Rashin Fahandej & Jeff Smith | A Father’s Lullaby

A Father’s Lullaby: Co-creating Ecosystems with Communities, Media and Technology Towards Systemic Change
 
In order to reimagine social paradigms and redesign systems, there is a fundamental need to redefine processes so that they become the embodiment of the changes envisioned. Processes are not simply neutral paths, but the manifestation of social and political forces and can perpetuate inequities and amplify the same social constructs that we aim to change. In this talk, Rashin Fahandej and Jeff Smith discuss the multi-year initiative A Father’s Lullaby and the role of media, technology, and community co-creation to create new social structures that make visible unconventional forms of solidarity and criticality across differences. These processes are based on philosophies of care and individuals’ direct action toward systemic change.

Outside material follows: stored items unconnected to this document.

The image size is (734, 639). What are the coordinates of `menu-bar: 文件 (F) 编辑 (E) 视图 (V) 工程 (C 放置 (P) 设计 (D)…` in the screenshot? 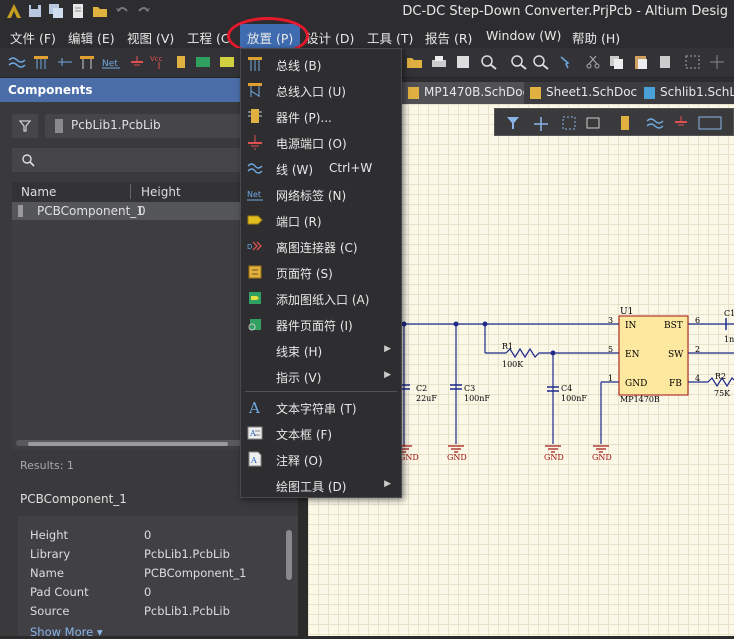 It's located at (367, 36).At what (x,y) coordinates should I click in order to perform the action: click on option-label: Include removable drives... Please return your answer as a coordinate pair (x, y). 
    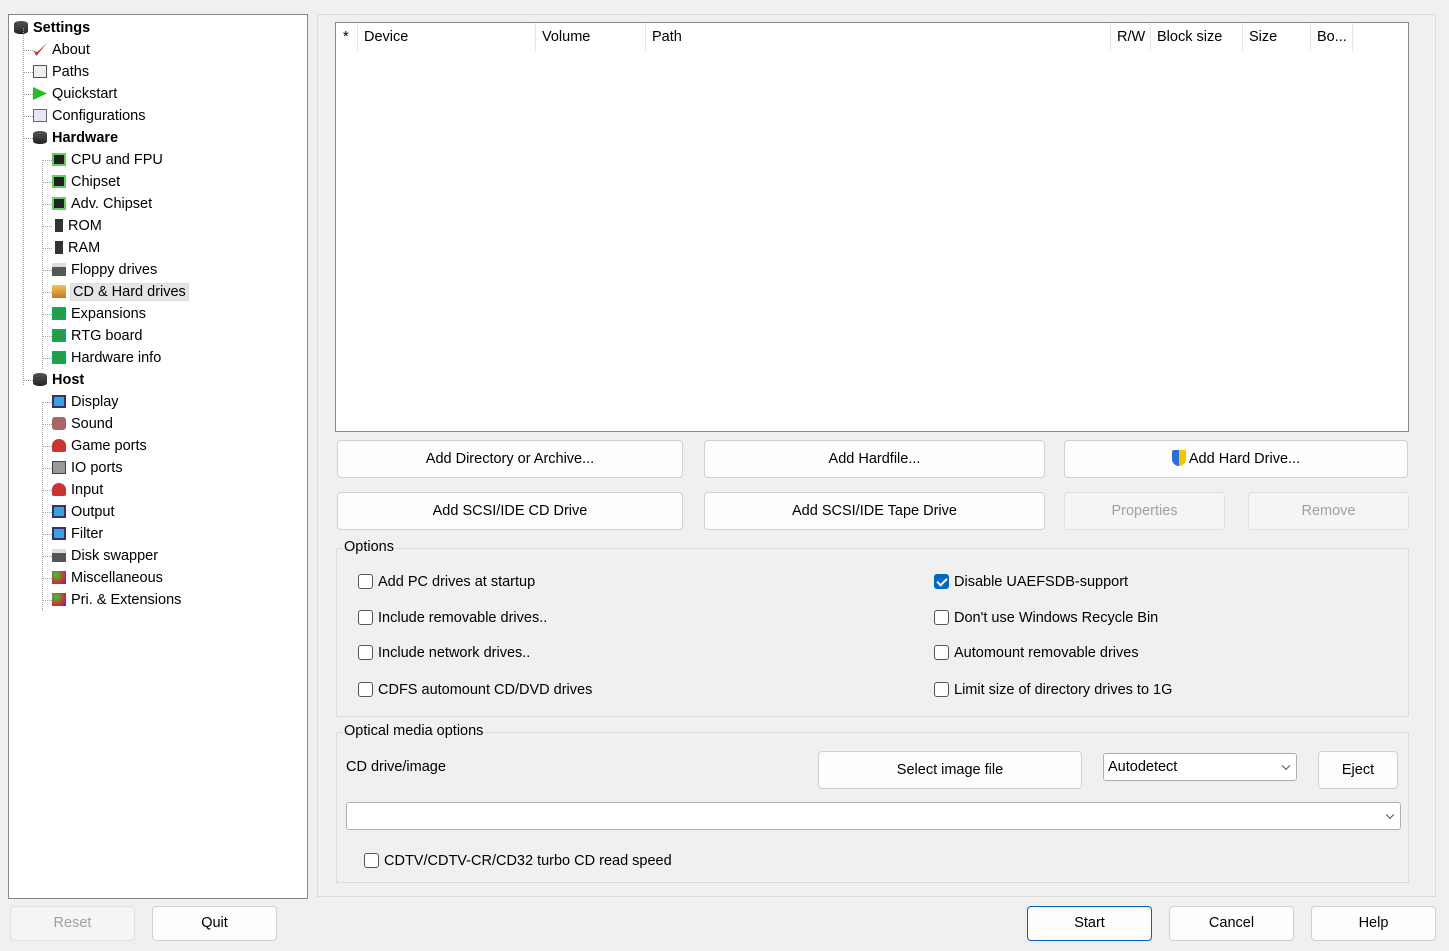
    Looking at the image, I should click on (463, 618).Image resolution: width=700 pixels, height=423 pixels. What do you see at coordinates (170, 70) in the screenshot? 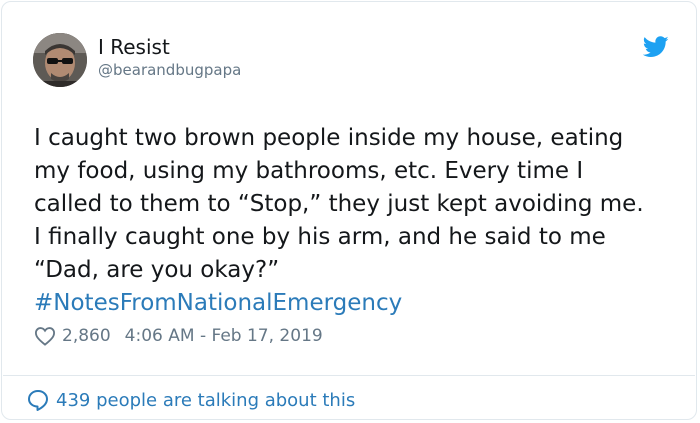
I see `author-handle: @bearandbugpapa` at bounding box center [170, 70].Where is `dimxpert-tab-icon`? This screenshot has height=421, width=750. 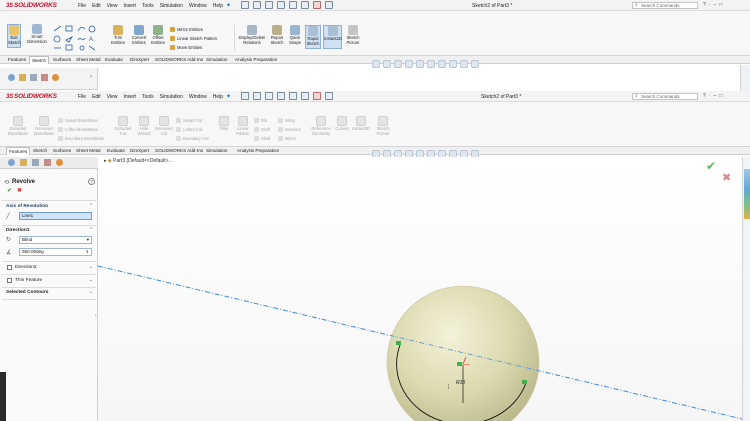
dimxpert-tab-icon is located at coordinates (48, 162).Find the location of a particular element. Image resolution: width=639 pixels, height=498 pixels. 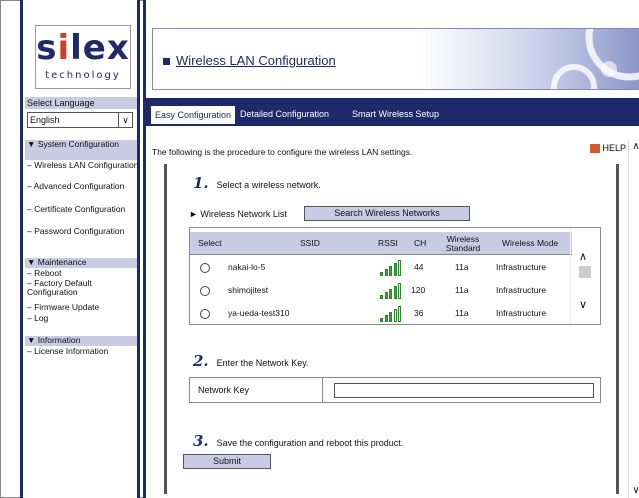

divider is located at coordinates (322, 390).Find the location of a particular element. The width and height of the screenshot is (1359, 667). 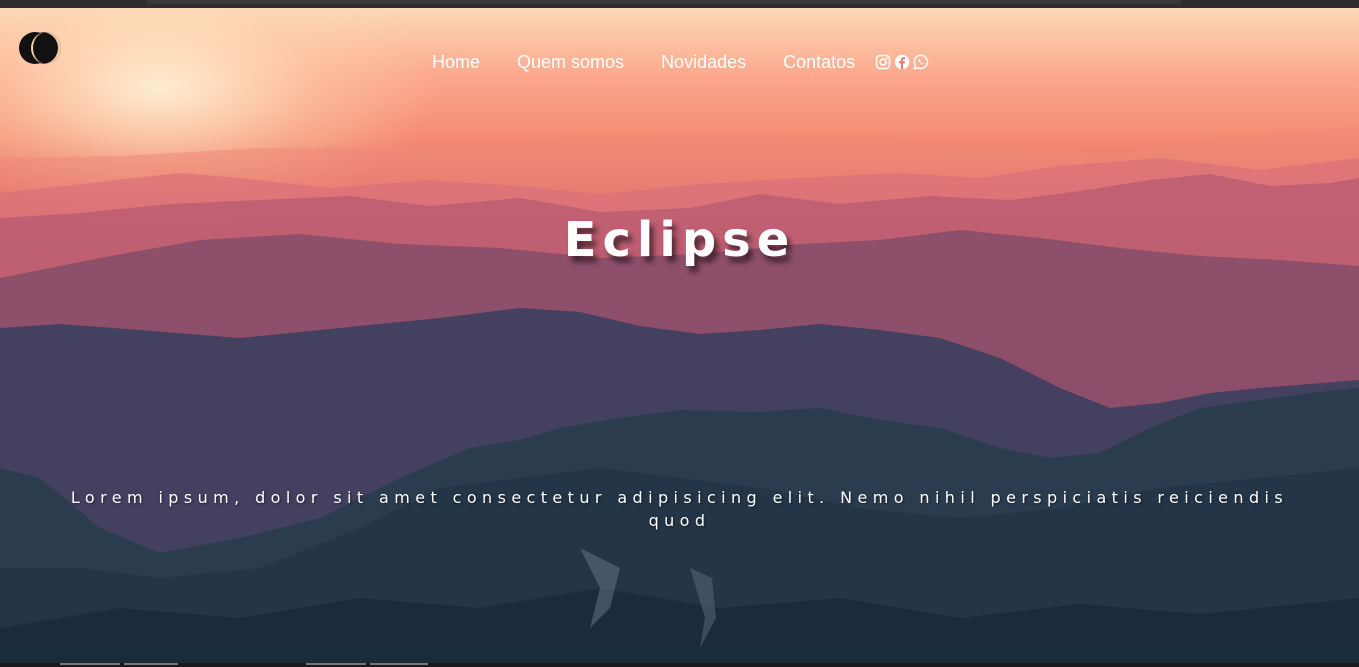

facebook-icon is located at coordinates (902, 62).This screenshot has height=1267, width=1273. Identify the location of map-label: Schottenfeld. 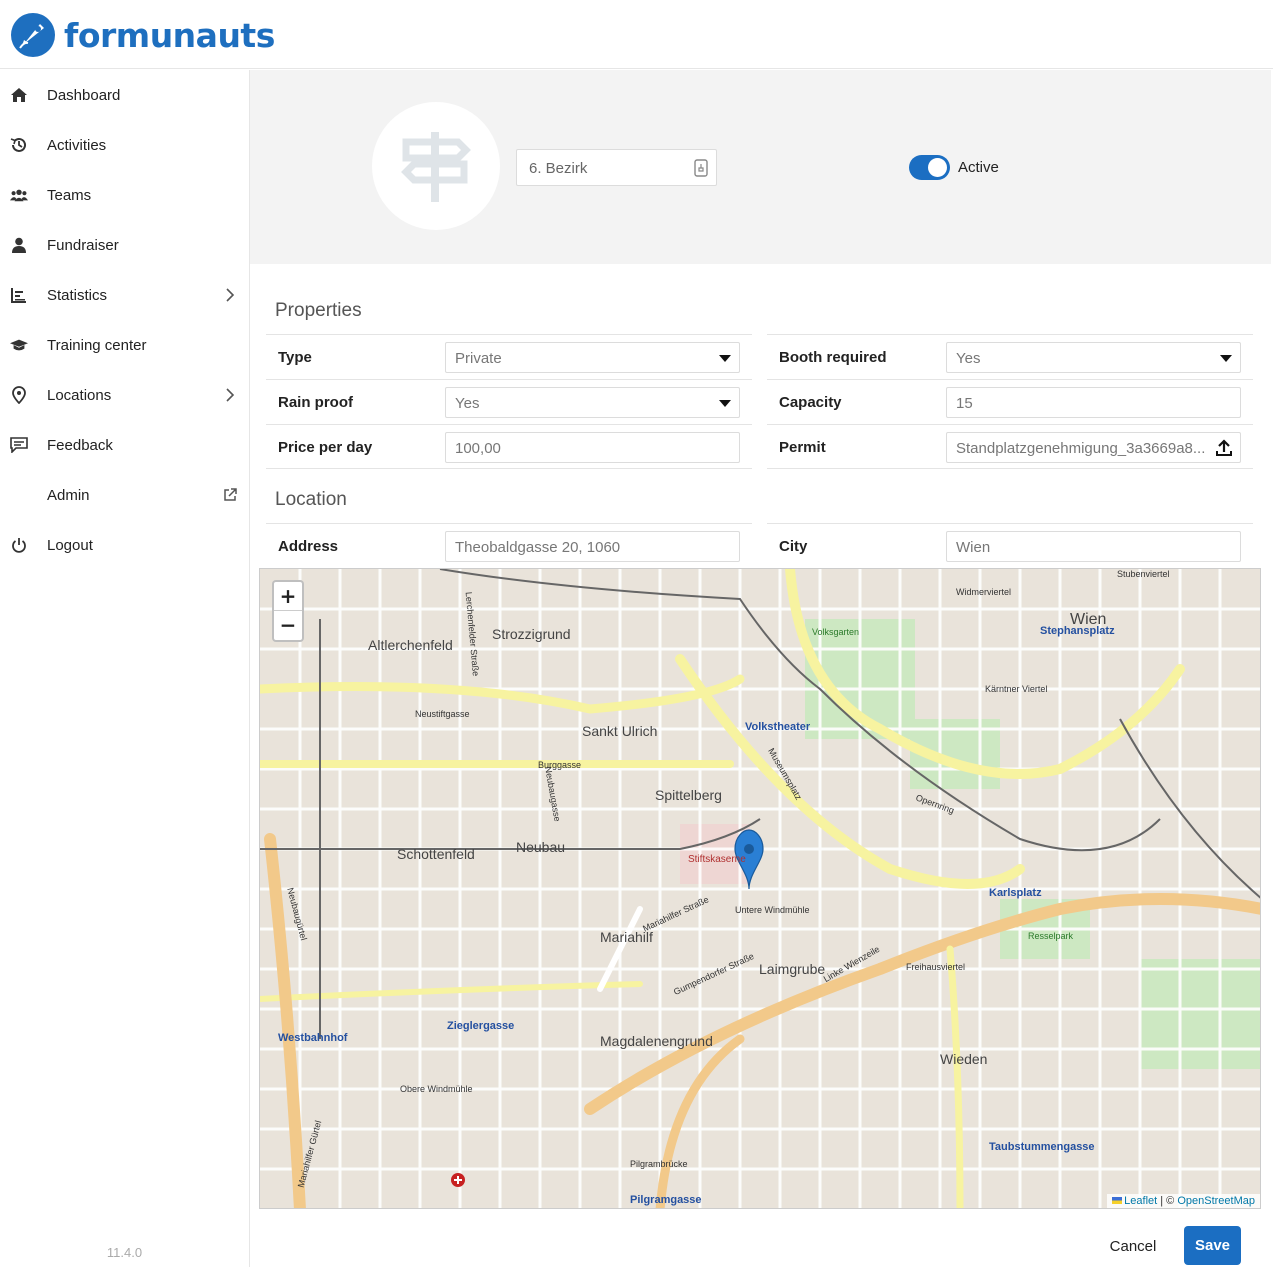
(436, 854).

This session shares the process and outcome of a pioneering initiative between Emerson College and the U.S. Federal Probation office in Boston.
 
Rashin Fahandej is an award-winning artist, independent filmmaker and assistant professor of emerging and interactive media at Emerson College. Fahandej is the founder of A Father’s Lullaby, a multi-year community co-creative initiative that highlights the role of men in raising children and their absence due to racial disparities in the criminal justice system. Fahandej is the recipient of the 2021 Prix Ars Electronica Award of Distinction and 2019 Foster Prize at the Institute of Contemporary Art Boston. She has served as a Boston Mayor’s Office Artist-In-Residence and lead artist at American Arts Incubator Austria at ZERO1 and the U.S. Department of State’s Bureau of Educational and Cultural Affairs. A proponent of “Art as Ecosystem”, Fahandej defines her projects as “Poetic Cyber Movement for Social Justice”, where art mobilizes a plethora of voices by creating connections between public places and virtual spaces.
 
Jeff Smith completed his undergraduate studies at Stonehill College and his graduate studies at the University of Massachusetts in Lowell. He has been employed with the U.S. Probation Office in the District of Massachusetts since September 2001 after working for several years as a state probation officer at the Brockton District Court. During his time with U.S. Probation, he has worked in several roles as a field supervision officer, presentence investigator, specialist, and supervisor prior to his appointment as an Assistant Deputy Chief in early 2021. In 2012, he started a fatherhood program for men involved in the federal probation system and has helped facilitate that program since it started. In 2018, he began working with Rashin Fahandej to expand the program to work with men completing their custodial sentence.